# Task directions
All lines with the word "cell" must be pulled from the entries below.

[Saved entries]
━━━━━━━━

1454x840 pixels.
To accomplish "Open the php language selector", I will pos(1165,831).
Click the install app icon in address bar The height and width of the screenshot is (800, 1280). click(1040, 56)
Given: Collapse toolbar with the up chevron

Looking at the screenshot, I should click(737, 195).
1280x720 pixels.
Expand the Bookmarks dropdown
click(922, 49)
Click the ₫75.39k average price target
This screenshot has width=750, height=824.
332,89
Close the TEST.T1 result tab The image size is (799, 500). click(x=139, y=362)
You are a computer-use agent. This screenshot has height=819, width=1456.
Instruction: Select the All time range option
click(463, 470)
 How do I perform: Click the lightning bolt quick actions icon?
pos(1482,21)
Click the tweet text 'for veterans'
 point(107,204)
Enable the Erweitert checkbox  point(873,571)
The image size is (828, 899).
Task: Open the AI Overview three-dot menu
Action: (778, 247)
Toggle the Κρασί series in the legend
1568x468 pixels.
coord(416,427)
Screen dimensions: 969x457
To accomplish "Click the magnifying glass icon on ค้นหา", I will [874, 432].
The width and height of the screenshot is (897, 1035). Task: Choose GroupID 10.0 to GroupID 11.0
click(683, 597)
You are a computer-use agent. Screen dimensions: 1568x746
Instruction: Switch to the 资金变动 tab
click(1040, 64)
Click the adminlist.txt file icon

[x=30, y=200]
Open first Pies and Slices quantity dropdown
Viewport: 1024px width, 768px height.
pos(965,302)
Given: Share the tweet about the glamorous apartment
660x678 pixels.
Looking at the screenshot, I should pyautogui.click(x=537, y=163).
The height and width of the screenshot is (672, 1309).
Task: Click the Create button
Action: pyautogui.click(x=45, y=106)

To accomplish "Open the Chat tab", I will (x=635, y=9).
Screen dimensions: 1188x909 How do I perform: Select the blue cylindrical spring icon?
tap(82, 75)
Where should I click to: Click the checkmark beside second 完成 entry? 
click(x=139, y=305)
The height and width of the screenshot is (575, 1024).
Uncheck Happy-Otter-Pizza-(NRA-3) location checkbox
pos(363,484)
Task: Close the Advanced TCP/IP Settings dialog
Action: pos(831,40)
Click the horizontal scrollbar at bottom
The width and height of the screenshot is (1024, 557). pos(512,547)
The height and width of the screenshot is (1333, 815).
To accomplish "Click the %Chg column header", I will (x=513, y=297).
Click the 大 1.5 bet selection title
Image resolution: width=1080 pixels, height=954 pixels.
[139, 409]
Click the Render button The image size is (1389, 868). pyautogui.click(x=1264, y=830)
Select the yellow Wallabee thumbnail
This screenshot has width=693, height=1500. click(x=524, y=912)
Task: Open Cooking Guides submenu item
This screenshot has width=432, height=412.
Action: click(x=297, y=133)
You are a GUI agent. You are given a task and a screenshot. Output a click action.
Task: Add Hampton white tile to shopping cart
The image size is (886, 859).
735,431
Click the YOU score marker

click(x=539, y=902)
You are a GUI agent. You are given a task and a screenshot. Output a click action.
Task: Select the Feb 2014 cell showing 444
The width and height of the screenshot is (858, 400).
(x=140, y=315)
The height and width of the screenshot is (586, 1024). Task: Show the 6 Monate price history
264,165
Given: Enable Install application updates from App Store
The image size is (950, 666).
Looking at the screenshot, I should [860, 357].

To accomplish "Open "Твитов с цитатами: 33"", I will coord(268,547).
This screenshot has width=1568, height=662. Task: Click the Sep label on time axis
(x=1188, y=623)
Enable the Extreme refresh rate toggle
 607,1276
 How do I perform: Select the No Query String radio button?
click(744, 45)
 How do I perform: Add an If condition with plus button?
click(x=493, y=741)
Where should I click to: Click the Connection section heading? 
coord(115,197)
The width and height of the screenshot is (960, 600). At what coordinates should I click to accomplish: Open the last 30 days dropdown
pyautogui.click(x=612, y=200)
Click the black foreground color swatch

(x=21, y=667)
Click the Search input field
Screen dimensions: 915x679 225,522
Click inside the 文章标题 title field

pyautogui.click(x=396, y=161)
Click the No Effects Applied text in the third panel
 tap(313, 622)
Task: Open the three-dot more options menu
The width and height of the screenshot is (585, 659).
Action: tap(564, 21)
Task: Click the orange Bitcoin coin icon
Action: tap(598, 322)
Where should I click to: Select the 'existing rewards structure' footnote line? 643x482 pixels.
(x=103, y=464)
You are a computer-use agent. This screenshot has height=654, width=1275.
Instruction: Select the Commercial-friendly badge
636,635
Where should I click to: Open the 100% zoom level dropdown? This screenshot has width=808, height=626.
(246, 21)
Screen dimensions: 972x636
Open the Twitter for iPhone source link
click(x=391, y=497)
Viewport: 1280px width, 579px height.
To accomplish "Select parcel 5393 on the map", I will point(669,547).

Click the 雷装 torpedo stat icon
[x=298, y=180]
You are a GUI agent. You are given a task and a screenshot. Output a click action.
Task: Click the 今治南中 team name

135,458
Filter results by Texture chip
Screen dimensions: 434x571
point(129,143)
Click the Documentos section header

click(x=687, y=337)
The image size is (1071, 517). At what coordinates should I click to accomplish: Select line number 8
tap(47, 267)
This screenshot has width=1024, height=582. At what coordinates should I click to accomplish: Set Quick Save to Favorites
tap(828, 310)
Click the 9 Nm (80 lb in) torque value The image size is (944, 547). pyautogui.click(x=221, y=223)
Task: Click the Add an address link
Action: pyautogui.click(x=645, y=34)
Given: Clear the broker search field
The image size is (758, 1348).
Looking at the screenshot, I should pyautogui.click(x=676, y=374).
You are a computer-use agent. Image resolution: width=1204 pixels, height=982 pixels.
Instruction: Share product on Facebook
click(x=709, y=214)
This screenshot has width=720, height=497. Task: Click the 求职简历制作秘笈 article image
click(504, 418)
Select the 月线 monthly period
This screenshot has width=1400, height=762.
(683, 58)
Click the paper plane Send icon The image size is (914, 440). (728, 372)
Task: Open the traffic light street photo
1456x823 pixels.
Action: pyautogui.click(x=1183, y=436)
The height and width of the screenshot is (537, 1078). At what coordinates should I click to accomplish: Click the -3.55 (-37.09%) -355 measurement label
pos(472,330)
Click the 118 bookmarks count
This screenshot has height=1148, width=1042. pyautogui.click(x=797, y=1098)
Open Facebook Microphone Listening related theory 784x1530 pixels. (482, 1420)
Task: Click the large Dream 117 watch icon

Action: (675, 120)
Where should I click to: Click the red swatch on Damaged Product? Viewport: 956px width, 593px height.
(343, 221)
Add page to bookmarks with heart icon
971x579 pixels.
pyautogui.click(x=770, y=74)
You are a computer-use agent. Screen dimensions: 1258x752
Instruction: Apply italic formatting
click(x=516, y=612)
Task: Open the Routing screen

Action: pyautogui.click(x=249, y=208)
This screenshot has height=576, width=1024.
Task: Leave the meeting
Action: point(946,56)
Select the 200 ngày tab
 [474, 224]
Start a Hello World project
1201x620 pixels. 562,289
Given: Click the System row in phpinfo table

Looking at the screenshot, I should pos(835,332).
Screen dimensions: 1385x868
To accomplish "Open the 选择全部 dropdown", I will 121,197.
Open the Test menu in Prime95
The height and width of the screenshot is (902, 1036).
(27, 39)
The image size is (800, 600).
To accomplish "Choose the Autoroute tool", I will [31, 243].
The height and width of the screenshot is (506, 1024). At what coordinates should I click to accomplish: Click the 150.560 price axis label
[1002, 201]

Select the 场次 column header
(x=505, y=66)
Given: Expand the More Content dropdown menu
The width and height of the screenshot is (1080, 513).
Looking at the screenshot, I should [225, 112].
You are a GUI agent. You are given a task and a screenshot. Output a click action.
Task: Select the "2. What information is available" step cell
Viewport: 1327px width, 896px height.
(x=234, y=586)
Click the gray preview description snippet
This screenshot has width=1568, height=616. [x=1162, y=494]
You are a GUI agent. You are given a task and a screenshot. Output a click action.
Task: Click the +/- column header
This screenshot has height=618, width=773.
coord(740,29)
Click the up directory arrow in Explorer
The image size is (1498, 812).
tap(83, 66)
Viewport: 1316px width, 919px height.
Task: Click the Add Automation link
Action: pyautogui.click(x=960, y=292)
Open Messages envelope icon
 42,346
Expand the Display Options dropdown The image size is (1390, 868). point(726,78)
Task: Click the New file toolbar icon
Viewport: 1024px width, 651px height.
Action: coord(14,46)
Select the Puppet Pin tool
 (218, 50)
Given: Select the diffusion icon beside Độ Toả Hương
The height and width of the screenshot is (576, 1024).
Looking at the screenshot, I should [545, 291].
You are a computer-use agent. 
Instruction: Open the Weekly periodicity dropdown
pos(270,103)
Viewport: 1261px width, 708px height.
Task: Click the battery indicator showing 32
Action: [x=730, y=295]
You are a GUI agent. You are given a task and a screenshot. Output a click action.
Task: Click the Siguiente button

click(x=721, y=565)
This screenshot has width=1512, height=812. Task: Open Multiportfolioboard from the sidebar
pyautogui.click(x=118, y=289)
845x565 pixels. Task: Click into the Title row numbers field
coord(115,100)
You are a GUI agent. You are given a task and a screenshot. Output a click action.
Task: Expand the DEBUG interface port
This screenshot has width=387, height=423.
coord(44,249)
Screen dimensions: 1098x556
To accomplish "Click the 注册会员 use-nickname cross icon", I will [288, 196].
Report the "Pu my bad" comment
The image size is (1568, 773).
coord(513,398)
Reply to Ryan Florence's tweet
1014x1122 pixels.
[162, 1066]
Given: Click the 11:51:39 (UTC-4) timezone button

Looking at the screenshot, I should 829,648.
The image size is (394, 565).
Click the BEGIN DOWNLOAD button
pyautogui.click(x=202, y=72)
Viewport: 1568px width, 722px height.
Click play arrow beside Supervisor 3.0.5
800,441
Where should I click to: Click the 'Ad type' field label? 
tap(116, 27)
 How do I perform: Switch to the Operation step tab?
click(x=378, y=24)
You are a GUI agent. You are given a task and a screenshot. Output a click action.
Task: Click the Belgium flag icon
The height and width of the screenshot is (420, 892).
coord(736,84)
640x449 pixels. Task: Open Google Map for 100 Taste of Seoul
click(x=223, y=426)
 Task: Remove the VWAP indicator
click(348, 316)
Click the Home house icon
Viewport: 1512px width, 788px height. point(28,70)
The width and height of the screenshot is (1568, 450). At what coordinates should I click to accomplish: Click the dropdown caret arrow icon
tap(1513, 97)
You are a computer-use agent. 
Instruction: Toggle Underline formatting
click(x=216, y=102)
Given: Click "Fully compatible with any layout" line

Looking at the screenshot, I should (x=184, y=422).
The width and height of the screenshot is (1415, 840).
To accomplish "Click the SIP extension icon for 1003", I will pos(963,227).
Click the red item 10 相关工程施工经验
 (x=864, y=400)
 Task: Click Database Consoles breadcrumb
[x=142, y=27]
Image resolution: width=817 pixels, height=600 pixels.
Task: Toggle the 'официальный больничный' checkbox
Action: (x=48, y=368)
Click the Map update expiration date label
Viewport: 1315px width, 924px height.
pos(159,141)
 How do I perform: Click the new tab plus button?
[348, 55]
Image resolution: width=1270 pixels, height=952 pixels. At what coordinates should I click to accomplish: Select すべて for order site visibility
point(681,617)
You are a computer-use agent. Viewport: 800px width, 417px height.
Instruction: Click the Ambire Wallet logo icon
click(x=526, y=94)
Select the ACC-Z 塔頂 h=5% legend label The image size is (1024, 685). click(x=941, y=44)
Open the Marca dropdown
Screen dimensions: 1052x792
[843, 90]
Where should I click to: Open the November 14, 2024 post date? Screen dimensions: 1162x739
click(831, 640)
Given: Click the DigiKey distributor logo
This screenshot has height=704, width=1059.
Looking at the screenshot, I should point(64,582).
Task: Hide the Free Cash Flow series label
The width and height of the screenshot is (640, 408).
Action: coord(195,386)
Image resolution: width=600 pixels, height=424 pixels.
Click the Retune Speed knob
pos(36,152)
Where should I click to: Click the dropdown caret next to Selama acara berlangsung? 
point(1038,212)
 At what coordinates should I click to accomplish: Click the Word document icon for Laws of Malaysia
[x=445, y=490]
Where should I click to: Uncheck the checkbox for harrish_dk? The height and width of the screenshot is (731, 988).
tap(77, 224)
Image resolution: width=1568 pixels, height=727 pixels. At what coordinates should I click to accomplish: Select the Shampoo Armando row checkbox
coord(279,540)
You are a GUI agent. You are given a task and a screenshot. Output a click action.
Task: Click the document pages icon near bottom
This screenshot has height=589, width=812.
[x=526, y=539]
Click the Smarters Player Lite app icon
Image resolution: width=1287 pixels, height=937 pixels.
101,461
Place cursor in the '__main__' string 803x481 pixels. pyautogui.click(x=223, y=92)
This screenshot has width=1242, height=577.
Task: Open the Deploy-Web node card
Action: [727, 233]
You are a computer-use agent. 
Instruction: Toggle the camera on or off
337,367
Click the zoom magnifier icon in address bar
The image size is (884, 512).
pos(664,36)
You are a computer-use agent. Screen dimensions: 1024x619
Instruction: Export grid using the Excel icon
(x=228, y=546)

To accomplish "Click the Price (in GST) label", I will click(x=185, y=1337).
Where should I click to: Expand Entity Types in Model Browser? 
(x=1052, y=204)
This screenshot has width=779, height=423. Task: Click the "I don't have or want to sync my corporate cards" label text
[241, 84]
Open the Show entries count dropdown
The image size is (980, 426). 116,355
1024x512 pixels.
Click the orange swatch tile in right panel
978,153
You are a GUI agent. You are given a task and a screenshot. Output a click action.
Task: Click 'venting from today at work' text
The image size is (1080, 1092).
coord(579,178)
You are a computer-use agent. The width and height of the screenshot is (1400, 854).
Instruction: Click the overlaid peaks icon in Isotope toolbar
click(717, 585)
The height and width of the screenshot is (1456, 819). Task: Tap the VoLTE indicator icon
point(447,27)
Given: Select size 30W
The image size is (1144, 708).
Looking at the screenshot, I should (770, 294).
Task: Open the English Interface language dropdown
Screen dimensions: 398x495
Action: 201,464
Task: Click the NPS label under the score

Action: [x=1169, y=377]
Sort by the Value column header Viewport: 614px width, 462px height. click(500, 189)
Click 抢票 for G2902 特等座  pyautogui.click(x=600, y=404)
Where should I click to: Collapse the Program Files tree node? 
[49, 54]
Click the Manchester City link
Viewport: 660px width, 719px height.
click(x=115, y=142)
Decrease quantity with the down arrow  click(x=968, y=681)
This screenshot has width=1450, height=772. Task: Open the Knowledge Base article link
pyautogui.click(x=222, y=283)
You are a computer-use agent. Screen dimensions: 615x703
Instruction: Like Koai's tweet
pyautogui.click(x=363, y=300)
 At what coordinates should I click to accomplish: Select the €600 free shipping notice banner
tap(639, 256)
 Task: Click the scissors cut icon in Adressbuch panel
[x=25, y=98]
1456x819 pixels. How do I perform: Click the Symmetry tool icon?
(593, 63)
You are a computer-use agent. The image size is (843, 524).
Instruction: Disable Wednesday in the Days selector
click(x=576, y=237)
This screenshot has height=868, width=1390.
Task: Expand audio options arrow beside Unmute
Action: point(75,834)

━━━━━━━━

# Written reply
Task: Select the Feb 2014 cell showing 444
Task: Select the "2. What information is available" step cell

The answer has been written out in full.